This is the true story of scientific child prodigy, and former baby genius, Ainan Celeste Cawley, written by his father. It is the true story, too, of his gifted brothers and of all the Cawley family. I write also of child prodigy and genius in general: what it is, and how it is so often neglected in the modern world. As a society, we so often fail those we should most hope to see succeed: our gifted children and the gifted adults they become. Site Copyright: Valentine Cawley, 2006 +

Thursday, September 06, 2007

It is never too late to live

Today, a searcher arrived on my site with the words: "Can an adult be a music prodigy when they were not one in childhood?"

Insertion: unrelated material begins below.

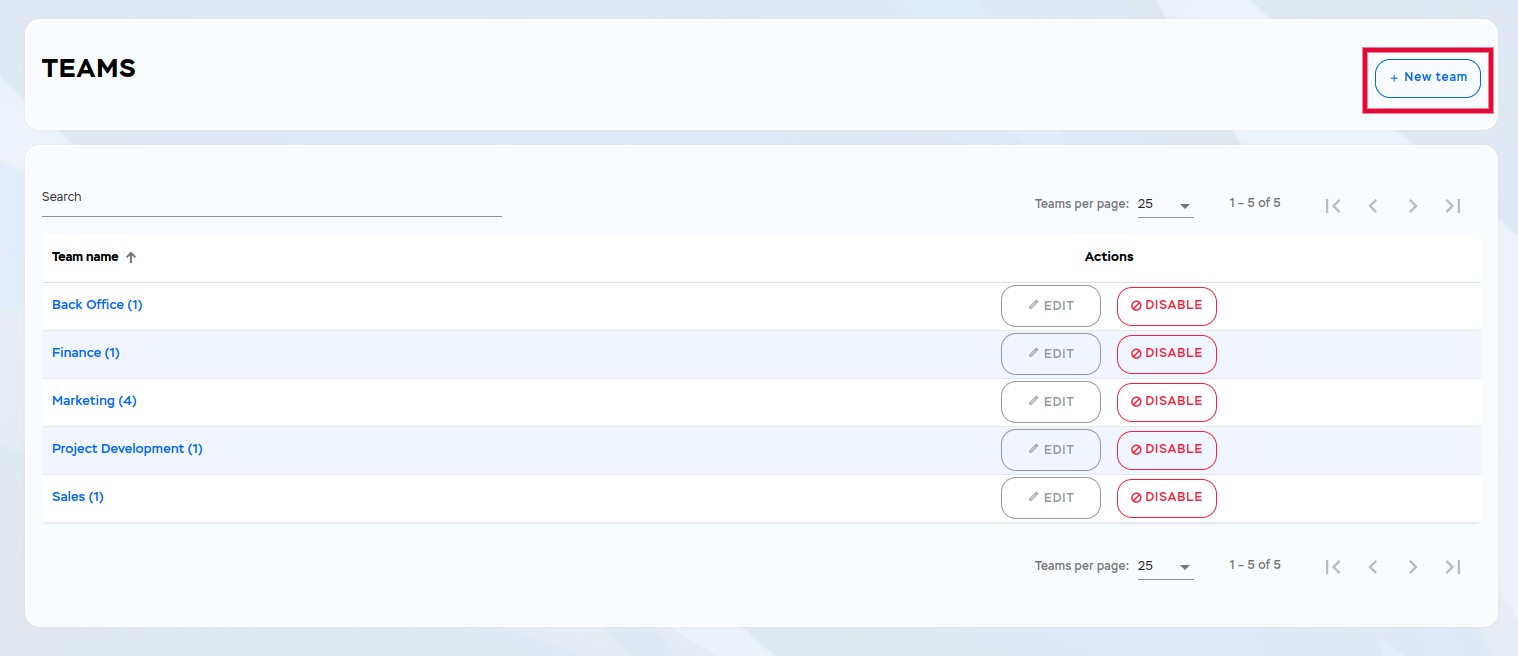Open the Marketing (4) team link
Image resolution: width=1518 pixels, height=656 pixels.
pos(94,401)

Whenever I see a search, I can only imagine the context from which the searcher has come. In this case, it seems clear that the searcher is most probably one of musical gift - or knows someone who is - but has ignored that gift, or been unable to address it, until late in life.

I have one piece of advice for anyone with a latent gift: it is never too late to let it live. Don't procrastinate. Take the time to breath some life back into those old, sleeping talents and let them wake, once more. If one is born gifted, one remains gifted, in some way, to some degree, in whatever area the gift may be. One gifted in Art, will always find it easier to draw than one who has no such gift - the same with music, or sport, or any other human attribute. So, if you feel you have a sleeping gift - wake it up and start to use it, again. It will grow once more and flower into some semblance of what it should have been.

No doubt, an adult who does this is unlikely to reach the heights that would have been reached had the gift been expressed in childhood and nurtured through regular expression ever since. Such a person could make a mark indeed. However, that does not mean that late "blooming", is without the prospect of worthwhile achievement. Many are those who did not turn to their gifts until they reached retirement, having postponed them, amidst the everyday rush of life, until then. Mary Wesley, the novelist, for instance, was an old age pensioner before she first began to write professionally. What would she have written had she begun as a child? We will never know...but we know this: that the works that arrived so late were worth the wait - and so, too, can yours be.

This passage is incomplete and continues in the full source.